A mobile van-based clinic offers improved access to hepatitis C assessment with high treatment initiation rates in historically untreated people living with hepatitis C

Author: Mark Cassell, Ben Stone, Sarah Berry

Theme: Models of Care Year: 2023

Hepatitis C (HCV) assessment and treatment delivery within the South Yorkshire HCV Operational Delivery Network (ODN) has shifted from secondary care to predominantly community outreach and drug treatment service (DTS) and prison in-reach clinics. In spite of this, in February 2022 the ODN was aware of 350 HCV RNA+ patients who had not been able to access or fully engage with HCV care and remained untreated. We aimed to pilot a mobile clinic, to improve HCV care and treatment access for these patients.

Description of model of care/intervention:
A clinic van was acquired, staffed with HCV specialist nurse, peer worker and driver and equipped with point-of-care Matrix Diagnostics blood-borne virus serology and Cepheid® GeneXpert® HCV RNA testing, portable FibroScan™ and pan-genotypic directly-acting antivirals, enabling single visit diagnosis or HCV RNA confirmation, assessment and treatment initiation. A dedicated co-ordinator planned weekly van activity, grouping known HCV RNA+ patients by post code, contacting patients in advance to plan home visits. Van assessment was also offered to new HCV RNA+ patients.

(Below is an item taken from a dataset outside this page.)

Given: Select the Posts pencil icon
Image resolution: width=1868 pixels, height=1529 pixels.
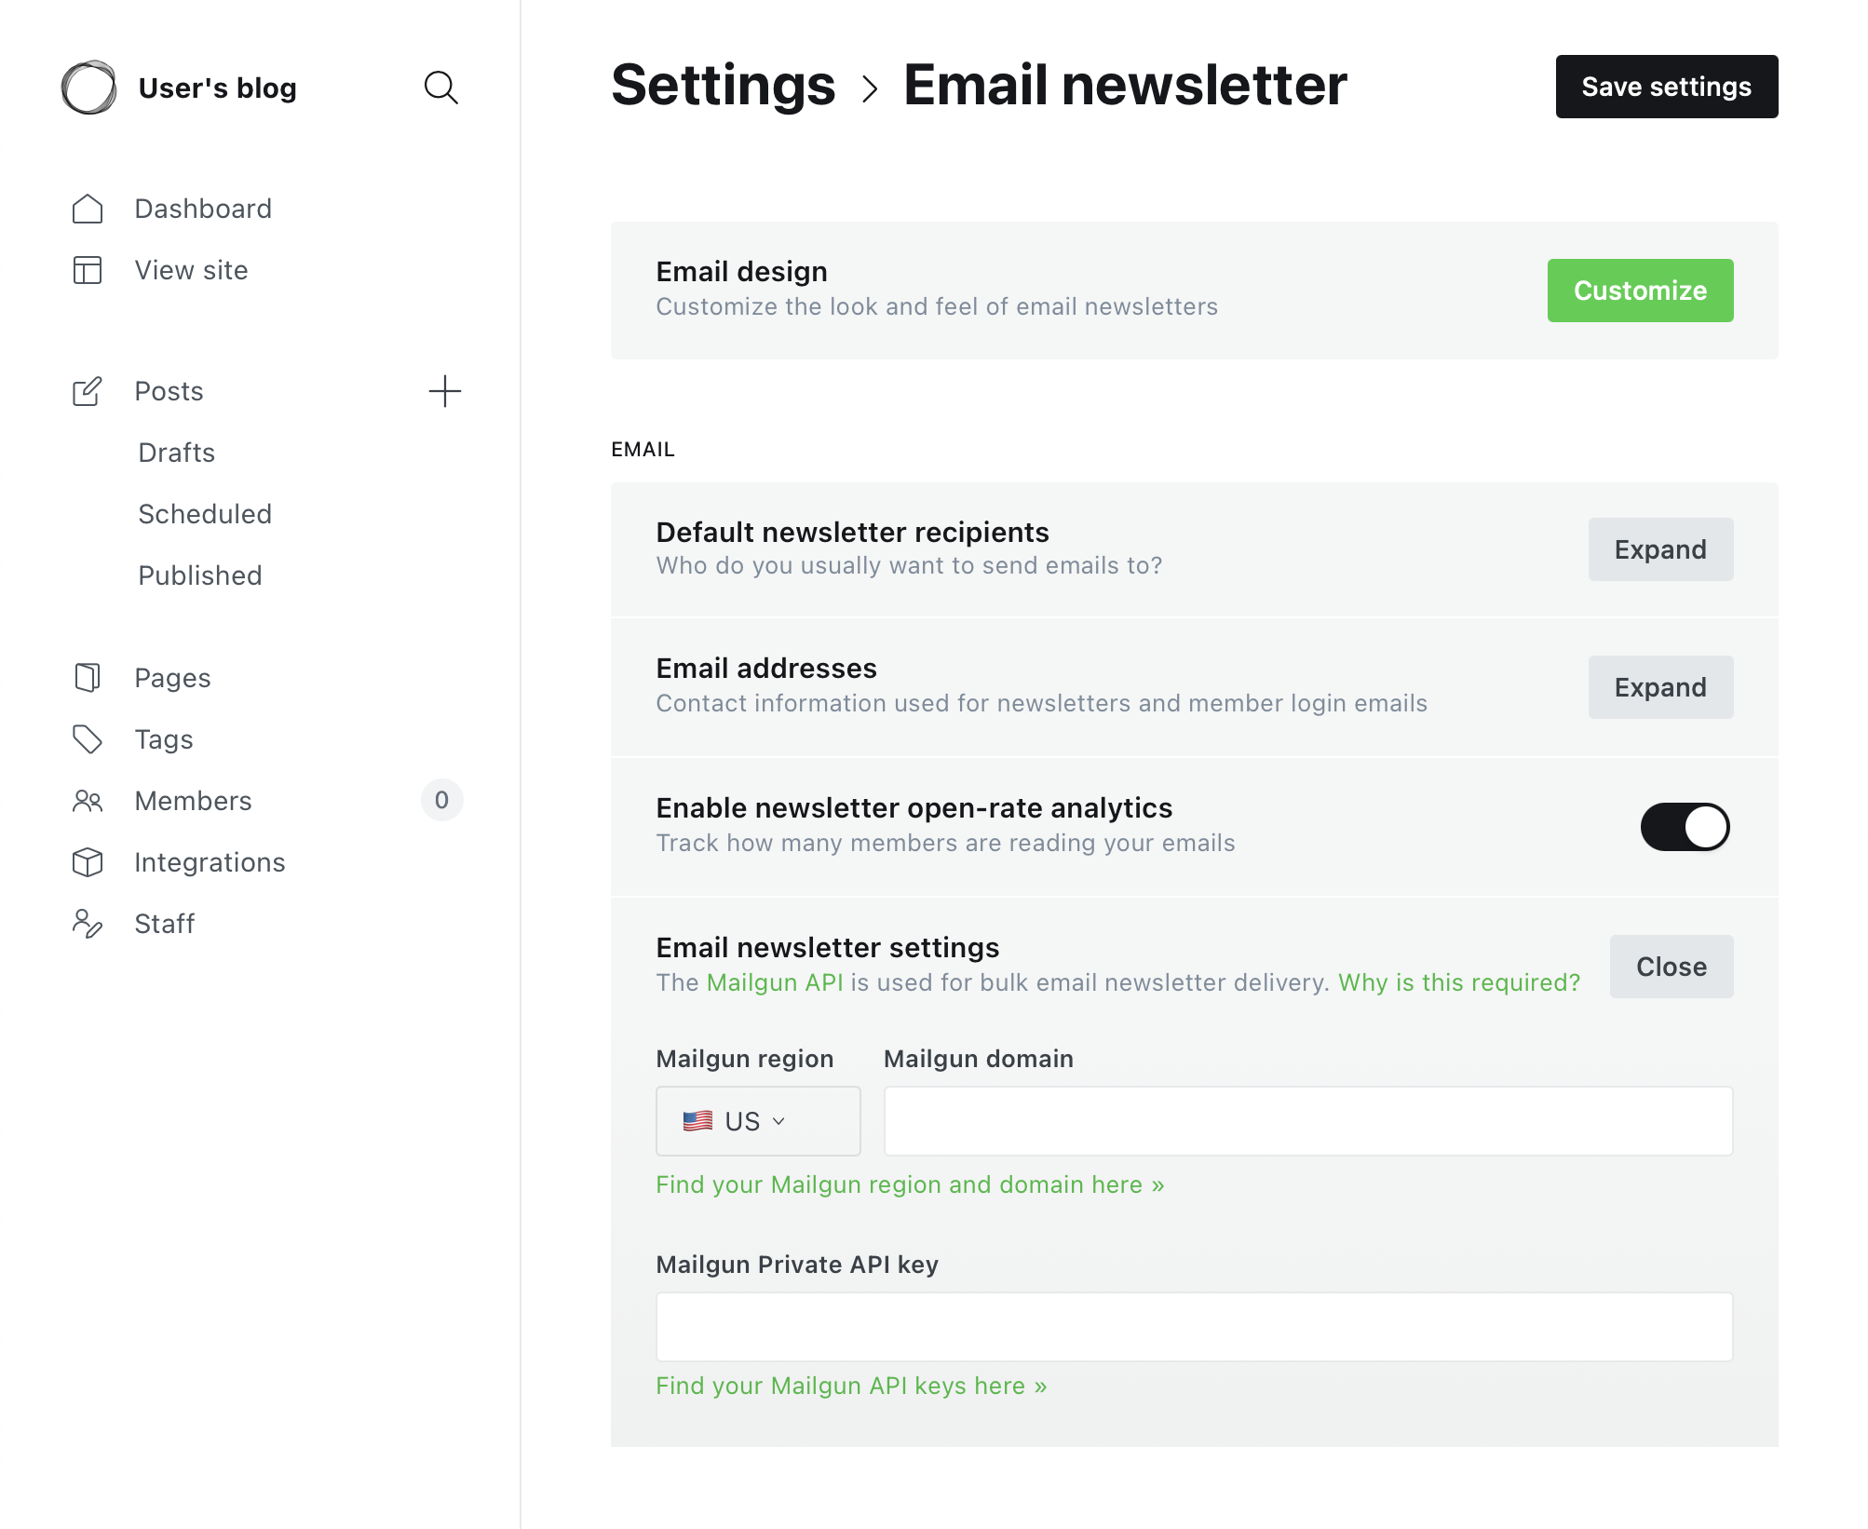Looking at the screenshot, I should coord(87,391).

Within 8 months, 45/350 known HCV RNA+ patients (12.9%) completed van assessment, of whom 41 (91%) initiated treatment (SVR data pending). 164/350 (46.8%) were assessed and treated in other settings: 80 (48.7%) through non-van-based community outreach or home assessments; 37 (22.5%) in DTSs; 15 (9.1%) in prison; and 32 (19.5%) in secondary care. An additional 67 new HCV RNA+ patients completed van assessment, of whom 62 (92.5%) initiated treatment.

Conclusion and next steps:
A mobile van-based HCV clinic offers improved access to HCV assessment and treatment for both historic HCV RNA+ patients, unable to access or engage with other secondary care, community, DTS and prison clinics, as well as for new HCV RNA+ patients. Treatment initiation was high (90%) in both historic and new HCV RNA+ patients completing van assessment.